Invited Guest Speaker: Mariaelena Pierobon, MD MPH
About the Speaker:
Dr. Pierobon is an Associate Professor at the School of Systems Biology and an affiliate faculty member of the Department of Bioengineering at George Mason University. She received a Medical Degree from the University of Padova, Italy, after which she began a surgical residency. Her work as a bench scientist began in 2005 when, sponsored by the Rotary Foundation, she joined the Center for Applied Proteomics and Molecular Medicine at George Mason University. Dr. Pierobon’s work has yielded more than 70 publications in peer-reviewed journals and is supported by U.S. federal and state funding sources as well as private foundations. Throughout her career Dr.
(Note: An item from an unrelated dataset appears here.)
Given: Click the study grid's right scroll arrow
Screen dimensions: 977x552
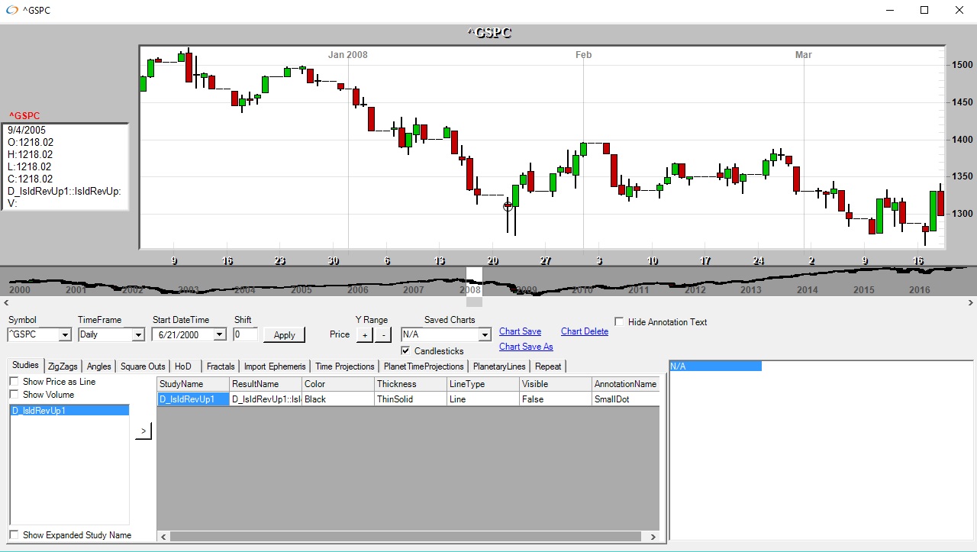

Pierobon has mentored more than 30 students at different academic levels. In 2019, she was the recipient of a U.S. Fulbright Scholar award. Current research in Dr. Pierobon’s lab focuses on mapping and targeting signal transduction events to identify cancer vulnerabilities, uncover mechanisms of resistance, and devise multi-omic based strategies for treatment selection and response prediction.
Seminar Abstract:
The identification of genomic alterations that encode for druggable malfunctioning signaling molecules has revolutionized the field of oncology and paved the way for a major paradigm shift in cancer treatment. NGS-based molecular profiles have become an integral part of the therapeutic decision-making process in oncology. However, the relatively low matching rates to precision drugs has limited the number of patients who are eligible for personalized treatments. While genomic alterations are catalytic events for tumor initiation and progression, they phenotypically manifest as aberrantly activated signal transduction networks. From a functional perspective, these signaling networks regulate cellular activities in physiological and pathological conditions through spatial-temporal dynamic adaptations to incoming signals and endogenous or exogenous changes within the tumor microecology. Integration of signaling dynamics and functional proteomic data into translational studies and multi-omic-based treatment selection pipelines will be increasingly valuable for subclassifying tumors based on their true molecular drivers and for fine-tuning treatment selection for cancer patients.